Not exactly the great escape then. But as the song chronicles the ill-timed first pregnancy, the job that would at least pay a wage and for the house “near the dunes”, and then, after the four children have made their own small escapes, a retreat from the waves now that the water “had too much rage”, Forster brings compassion and understanding.
“Life had turned a page,” he sings, over a lightly moving Pacific island rhythm and almost as light instrumentation.
And that sums up Inferno: a record of restraint to the point of understatement – and sometimes, to a song’s detriment, beyond that point – where the right feeling is as important as le mot juste.

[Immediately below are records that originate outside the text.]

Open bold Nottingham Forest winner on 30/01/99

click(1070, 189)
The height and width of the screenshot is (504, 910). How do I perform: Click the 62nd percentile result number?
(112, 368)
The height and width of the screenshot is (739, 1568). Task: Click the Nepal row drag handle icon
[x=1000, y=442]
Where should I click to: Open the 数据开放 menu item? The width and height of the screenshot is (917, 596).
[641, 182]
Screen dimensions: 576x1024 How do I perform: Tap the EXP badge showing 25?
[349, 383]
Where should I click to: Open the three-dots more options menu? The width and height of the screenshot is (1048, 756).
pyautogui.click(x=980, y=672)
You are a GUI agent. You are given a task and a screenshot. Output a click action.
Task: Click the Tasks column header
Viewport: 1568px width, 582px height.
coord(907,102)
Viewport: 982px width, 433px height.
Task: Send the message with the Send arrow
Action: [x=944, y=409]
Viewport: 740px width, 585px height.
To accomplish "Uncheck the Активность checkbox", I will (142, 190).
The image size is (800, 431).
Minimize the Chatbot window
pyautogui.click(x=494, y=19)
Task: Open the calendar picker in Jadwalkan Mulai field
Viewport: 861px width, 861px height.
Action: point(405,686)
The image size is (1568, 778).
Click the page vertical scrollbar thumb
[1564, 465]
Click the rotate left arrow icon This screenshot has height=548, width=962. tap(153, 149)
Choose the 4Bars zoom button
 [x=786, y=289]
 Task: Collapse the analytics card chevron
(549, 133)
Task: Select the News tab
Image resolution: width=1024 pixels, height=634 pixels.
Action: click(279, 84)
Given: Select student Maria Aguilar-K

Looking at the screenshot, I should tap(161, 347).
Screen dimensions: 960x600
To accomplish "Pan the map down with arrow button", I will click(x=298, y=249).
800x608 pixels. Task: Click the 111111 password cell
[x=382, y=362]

An album where failure, at least as measured by others, can be tempered by a seam of self-awareness+self-confidence, as captured in what some might read as a musical roman-a-clef, Remain.
Truthfully, in its gentlest, best, moments Inferno makes languid almost luscious, without excess.
I’ll Look After You, where the drums feel like they’re sloping in after everyone else and the guitar offers gentle chords reminiscent of an Orange Juice ballad more than a curlier Go-Betweens one, sees Forster make promises simultaneously prosaic and tender. Over a more familiar, stiff little inner city rhythm, The Morning mixes “twisted scenes” with the smell of ugliness lingering, and the sun knocking at the door when “the morning is a friend”, as the voice of Karin Bãumler (I presume) works as an echo of hope.
When it toughens slightly, say for example the Robyn Hitchcock-ish bent pop of No Fame (where the humdrum can’t kill a dream, no matter how unlikely), or the Lou Reed-ish vamp of the title track (where the weather may send you troppo) it still feels like home ground is being granted.
When Inferno is not as successful, oddly enough in both the opening track, Crazy Jane On The Day Of Judgement, and the closing One Bird In The Sky, it is because gentle-on-the-ear-and-nerves never steps up to compelling-you-to-stay.
The melodies take more of a meander than a purposeful walk, the characters don’t really grip, and the songs’ peaks are almost in the distance before you realise that’s what they were. They both cry out for a tightening of direction.
Perhaps not surprisingly then, Inferno works best when Forster is right in the middle of the fire, sanguine, perceptive, looking in and looking out.